Along with the commercial email, there has been more than the usual new-quarter flow of job openings. I don’t have time to read these messages — they arrive in spite of every online profile indicating I will not be on the job market for the foreseeable future — but the subject lines suggest I am being considered for jobs I am arguably not qualified for. For example, I worked on mainframe systems for years, so would I be willing to learn Cobol? That degree of recruiting desperation is surely a sign of a tightening technology job market in which hiring managers can’t find the workers they really want.

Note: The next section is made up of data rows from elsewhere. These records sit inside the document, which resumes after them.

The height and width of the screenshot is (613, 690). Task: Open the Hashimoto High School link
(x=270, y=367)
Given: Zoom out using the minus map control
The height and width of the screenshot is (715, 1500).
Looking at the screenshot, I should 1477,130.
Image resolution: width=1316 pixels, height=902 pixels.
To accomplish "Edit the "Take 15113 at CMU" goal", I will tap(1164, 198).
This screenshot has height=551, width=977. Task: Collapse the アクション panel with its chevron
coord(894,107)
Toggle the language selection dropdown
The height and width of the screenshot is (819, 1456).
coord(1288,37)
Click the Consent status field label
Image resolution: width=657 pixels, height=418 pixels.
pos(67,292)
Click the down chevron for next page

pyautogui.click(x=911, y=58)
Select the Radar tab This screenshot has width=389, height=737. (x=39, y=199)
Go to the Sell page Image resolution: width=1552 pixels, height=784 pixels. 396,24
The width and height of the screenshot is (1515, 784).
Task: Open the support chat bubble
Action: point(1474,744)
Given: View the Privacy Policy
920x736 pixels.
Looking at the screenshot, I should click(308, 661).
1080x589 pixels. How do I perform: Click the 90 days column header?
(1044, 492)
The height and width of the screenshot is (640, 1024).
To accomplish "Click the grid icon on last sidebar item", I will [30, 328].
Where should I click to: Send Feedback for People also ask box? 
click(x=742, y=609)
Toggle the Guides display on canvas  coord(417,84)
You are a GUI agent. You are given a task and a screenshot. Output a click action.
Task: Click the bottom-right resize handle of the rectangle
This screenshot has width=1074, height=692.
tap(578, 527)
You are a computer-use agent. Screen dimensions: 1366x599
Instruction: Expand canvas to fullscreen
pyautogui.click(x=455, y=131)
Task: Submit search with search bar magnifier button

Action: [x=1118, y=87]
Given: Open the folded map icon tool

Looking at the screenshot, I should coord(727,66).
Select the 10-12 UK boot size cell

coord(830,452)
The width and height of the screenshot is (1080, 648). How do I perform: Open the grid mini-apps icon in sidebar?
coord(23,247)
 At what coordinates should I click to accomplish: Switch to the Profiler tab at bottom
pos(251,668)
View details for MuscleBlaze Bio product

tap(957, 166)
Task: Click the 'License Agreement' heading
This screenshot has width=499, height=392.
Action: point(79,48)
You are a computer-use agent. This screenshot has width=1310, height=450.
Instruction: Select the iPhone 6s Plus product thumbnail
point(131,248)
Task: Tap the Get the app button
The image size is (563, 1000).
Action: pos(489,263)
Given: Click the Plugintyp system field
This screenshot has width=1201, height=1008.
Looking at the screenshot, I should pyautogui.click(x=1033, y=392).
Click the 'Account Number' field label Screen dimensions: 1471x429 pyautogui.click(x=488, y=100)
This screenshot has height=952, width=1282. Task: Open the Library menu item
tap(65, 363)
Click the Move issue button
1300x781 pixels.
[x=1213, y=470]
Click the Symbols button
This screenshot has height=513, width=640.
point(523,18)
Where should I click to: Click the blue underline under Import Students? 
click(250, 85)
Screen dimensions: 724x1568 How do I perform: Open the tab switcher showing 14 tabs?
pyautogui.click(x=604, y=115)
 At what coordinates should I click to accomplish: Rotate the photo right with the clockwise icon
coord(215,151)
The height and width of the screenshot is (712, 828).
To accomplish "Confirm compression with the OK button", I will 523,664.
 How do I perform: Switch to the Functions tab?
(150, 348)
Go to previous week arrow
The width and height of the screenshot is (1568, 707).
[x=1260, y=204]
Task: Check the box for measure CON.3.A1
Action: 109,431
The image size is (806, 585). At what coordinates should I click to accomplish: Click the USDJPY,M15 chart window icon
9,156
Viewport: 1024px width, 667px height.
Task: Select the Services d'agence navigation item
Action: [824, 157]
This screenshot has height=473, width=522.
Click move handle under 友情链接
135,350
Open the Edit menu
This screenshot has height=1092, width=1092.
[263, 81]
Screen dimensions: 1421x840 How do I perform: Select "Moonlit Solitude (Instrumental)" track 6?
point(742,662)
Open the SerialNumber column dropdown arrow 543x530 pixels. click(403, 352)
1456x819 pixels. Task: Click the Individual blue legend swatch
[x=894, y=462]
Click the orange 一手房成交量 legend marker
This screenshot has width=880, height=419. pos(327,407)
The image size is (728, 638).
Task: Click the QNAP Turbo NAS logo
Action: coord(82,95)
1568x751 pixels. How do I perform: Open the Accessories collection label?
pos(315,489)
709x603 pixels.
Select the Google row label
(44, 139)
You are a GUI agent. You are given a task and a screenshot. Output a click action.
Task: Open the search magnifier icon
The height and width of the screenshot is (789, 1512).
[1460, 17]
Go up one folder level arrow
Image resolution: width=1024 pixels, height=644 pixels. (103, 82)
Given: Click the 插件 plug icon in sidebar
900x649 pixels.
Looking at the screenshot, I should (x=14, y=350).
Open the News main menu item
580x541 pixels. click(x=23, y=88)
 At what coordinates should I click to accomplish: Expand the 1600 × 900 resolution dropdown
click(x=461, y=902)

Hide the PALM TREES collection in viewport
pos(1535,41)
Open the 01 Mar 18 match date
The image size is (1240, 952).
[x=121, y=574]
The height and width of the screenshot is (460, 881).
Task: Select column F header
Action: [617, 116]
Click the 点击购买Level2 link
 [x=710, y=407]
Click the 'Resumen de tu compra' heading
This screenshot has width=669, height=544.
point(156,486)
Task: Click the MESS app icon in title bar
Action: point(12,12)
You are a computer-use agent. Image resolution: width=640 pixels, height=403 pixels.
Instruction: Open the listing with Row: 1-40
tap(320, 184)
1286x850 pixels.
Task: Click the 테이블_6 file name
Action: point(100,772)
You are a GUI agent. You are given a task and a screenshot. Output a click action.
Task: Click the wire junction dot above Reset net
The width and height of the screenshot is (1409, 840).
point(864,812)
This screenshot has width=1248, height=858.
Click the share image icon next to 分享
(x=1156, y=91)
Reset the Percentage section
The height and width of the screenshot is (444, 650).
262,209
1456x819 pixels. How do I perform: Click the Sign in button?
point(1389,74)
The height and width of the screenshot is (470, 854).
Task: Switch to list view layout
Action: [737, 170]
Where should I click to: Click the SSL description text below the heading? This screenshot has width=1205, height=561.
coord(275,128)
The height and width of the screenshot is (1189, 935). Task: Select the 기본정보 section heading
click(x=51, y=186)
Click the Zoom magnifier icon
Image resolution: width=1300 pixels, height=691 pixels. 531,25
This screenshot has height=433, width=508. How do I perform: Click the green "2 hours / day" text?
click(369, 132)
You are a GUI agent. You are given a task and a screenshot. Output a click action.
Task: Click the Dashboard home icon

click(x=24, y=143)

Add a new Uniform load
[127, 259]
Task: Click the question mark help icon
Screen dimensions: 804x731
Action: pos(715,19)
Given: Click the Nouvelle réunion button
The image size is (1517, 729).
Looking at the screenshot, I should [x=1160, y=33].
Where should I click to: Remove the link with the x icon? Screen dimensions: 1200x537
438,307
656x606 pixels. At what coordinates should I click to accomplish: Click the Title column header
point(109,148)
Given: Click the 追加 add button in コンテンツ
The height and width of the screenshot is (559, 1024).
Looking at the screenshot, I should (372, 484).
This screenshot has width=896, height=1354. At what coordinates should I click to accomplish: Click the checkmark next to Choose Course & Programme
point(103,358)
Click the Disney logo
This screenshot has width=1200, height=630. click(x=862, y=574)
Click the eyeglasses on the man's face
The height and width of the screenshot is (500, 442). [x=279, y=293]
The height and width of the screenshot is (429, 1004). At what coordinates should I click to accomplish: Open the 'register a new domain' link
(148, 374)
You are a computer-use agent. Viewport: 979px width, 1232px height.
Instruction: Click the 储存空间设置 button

There are also the usual newsletters and event announcements. All put together, my email inbox is about twice as heavy as it was on March 31, and three days in, I consider it a trend. I can’t really give the increase in email much weight as an indicator of where the economy is going, but it does seem like a sign that activity is picking up, and usually that’s a positive for the economic aggregates.

Wednesday, April 2, 2014

Shopping at the NSA

A new Harris Interactive survey shows that Americans have become more wary of online shopping and banking because of government snooping. Amrita Jayakumar writes at the Washington Post:

The NSA is intentionally undermining Internet security with its spyware and break-ins and its sponsorship of compromised software. But it is safe to say that the NSA does not mean to undermine the U.S. economy. If 26 percent of consumers are shopping less, or are slower to put their money in the bank and take it out again, that is a sign of lack of marketplace confidence, and it can slow down the entire economy. It is not so much that consumers feel like they are putting themselves at risk by shopping online (though some, of course, do feel that way). Rather, people are stopping to ask what kind of impression their online actions might make on the spies who are watching everyone’s transactions. It might not seem like much of a slowdown, but the result of this self-conscious approach to online transactions is that each transaction takes more time. When individual transactions take more time, it allows fewer transactions in any given period of time. Metaphorically, the wheels of commerce turn slower.

This is not what the politicians in charge of the NSA want to see. To paraphrase a former president, if people everywhere become self-conscious about shopping, then the terrorists have won. Ironically, this effect may lead to corrective action where the abstract concern about the ideal of personal privacy did not. Taking on the Washington mindset, if people want to protect their private lives, well, they’ll get over it. But if people are reluctant to go shopping, now that’s a real problem.